■ **Work instructions**
Copy out the entries below precisely; nothing is to be omitted.

Stored entries
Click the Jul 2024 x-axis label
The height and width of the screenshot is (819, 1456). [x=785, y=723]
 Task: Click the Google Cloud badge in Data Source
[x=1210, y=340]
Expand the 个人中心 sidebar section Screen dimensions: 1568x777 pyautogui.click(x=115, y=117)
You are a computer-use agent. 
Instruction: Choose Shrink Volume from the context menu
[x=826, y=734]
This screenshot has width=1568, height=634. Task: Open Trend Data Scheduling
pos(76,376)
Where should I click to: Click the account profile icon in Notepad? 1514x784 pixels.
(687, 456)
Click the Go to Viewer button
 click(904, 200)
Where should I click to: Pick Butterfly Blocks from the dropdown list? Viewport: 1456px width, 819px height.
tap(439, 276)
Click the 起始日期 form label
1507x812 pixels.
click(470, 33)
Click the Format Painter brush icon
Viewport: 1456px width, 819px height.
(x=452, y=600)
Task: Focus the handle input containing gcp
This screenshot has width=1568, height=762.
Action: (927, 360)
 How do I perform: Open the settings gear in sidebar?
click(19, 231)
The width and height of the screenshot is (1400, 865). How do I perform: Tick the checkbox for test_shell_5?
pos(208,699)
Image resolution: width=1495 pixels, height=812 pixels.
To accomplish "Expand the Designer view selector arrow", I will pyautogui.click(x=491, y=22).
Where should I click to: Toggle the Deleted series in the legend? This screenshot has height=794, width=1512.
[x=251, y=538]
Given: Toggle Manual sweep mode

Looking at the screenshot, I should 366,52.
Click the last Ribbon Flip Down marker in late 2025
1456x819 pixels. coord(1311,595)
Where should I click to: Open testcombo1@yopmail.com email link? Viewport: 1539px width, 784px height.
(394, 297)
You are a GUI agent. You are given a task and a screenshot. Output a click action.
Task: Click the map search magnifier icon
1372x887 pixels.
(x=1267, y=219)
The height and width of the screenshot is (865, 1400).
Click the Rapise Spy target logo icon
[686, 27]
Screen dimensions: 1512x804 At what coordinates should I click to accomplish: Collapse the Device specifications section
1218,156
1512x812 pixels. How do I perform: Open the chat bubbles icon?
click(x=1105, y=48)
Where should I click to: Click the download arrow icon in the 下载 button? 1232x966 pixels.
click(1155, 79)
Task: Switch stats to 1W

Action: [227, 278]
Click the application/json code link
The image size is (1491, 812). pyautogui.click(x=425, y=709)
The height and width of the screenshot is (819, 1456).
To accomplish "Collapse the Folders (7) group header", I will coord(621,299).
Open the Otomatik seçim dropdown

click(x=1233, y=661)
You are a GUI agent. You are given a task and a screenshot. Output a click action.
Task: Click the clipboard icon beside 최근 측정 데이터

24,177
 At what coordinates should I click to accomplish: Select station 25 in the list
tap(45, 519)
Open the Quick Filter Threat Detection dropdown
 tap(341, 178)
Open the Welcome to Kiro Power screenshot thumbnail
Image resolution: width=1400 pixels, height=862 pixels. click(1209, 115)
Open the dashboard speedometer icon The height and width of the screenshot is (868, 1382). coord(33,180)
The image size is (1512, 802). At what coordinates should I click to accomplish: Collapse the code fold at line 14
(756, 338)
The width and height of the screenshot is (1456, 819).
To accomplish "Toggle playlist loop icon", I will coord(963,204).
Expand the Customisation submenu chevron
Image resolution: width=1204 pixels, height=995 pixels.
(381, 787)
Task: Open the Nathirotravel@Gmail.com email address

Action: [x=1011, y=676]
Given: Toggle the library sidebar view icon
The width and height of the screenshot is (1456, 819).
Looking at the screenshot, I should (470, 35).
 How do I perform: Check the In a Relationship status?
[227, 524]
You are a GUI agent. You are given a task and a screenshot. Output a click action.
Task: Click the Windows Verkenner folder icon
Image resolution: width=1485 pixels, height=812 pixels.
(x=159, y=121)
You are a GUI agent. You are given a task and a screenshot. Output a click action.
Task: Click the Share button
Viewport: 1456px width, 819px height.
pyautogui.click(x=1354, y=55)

■ **Response to this task**
Click the Jul 2024 x-axis label
The height and width of the screenshot is (819, 1456). [x=785, y=723]
 Task: Click the Google Cloud badge in Data Source
[x=1210, y=340]
Expand the 个人中心 sidebar section Screen dimensions: 1568x777 pyautogui.click(x=115, y=117)
You are a computer-use agent. 
Instruction: Choose Shrink Volume from the context menu
[x=826, y=734]
This screenshot has width=1568, height=634. Task: Open Trend Data Scheduling
pos(76,376)
Where should I click to: Click the account profile icon in Notepad? 1514x784 pixels.
(687, 456)
Click the Go to Viewer button
 click(904, 200)
Where should I click to: Pick Butterfly Blocks from the dropdown list? Viewport: 1456px width, 819px height.
tap(439, 276)
Click the 起始日期 form label
1507x812 pixels.
click(470, 33)
Click the Format Painter brush icon
Viewport: 1456px width, 819px height.
(x=452, y=600)
Task: Focus the handle input containing gcp
This screenshot has width=1568, height=762.
Action: (927, 360)
 How do I perform: Open the settings gear in sidebar?
click(19, 231)
The width and height of the screenshot is (1400, 865). How do I perform: Tick the checkbox for test_shell_5?
pos(208,699)
Image resolution: width=1495 pixels, height=812 pixels.
To accomplish "Expand the Designer view selector arrow", I will pyautogui.click(x=491, y=22).
Where should I click to: Toggle the Deleted series in the legend? This screenshot has height=794, width=1512.
[x=251, y=538]
Given: Toggle Manual sweep mode

Looking at the screenshot, I should 366,52.
Click the last Ribbon Flip Down marker in late 2025
1456x819 pixels. coord(1311,595)
Where should I click to: Open testcombo1@yopmail.com email link? Viewport: 1539px width, 784px height.
(394, 297)
You are a GUI agent. You are given a task and a screenshot. Output a click action.
Task: Click the map search magnifier icon
1372x887 pixels.
(x=1267, y=219)
The height and width of the screenshot is (865, 1400).
Click the Rapise Spy target logo icon
[686, 27]
Screen dimensions: 1512x804 At what coordinates should I click to accomplish: Collapse the Device specifications section
1218,156
1512x812 pixels. How do I perform: Open the chat bubbles icon?
click(x=1105, y=48)
Where should I click to: Click the download arrow icon in the 下载 button? 1232x966 pixels.
click(1155, 79)
Task: Switch stats to 1W

Action: [227, 278]
Click the application/json code link
The image size is (1491, 812). pyautogui.click(x=425, y=709)
The height and width of the screenshot is (819, 1456).
To accomplish "Collapse the Folders (7) group header", I will coord(621,299).
Open the Otomatik seçim dropdown

click(x=1233, y=661)
You are a GUI agent. You are given a task and a screenshot. Output a click action.
Task: Click the clipboard icon beside 최근 측정 데이터

24,177
 At what coordinates should I click to accomplish: Select station 25 in the list
tap(45, 519)
Open the Quick Filter Threat Detection dropdown
 tap(341, 178)
Open the Welcome to Kiro Power screenshot thumbnail
Image resolution: width=1400 pixels, height=862 pixels. click(1209, 115)
Open the dashboard speedometer icon The height and width of the screenshot is (868, 1382). coord(33,180)
The image size is (1512, 802). At what coordinates should I click to accomplish: Collapse the code fold at line 14
(756, 338)
The width and height of the screenshot is (1456, 819).
To accomplish "Toggle playlist loop icon", I will coord(963,204).
Expand the Customisation submenu chevron
Image resolution: width=1204 pixels, height=995 pixels.
(381, 787)
Task: Open the Nathirotravel@Gmail.com email address

Action: [x=1011, y=676]
Given: Toggle the library sidebar view icon
The width and height of the screenshot is (1456, 819).
Looking at the screenshot, I should (470, 35).
 How do I perform: Check the In a Relationship status?
[227, 524]
You are a GUI agent. You are given a task and a screenshot. Output a click action.
Task: Click the Windows Verkenner folder icon
Image resolution: width=1485 pixels, height=812 pixels.
(x=159, y=121)
You are a GUI agent. You are given a task and a screenshot. Output a click action.
Task: Click the Share button
Viewport: 1456px width, 819px height.
pyautogui.click(x=1354, y=55)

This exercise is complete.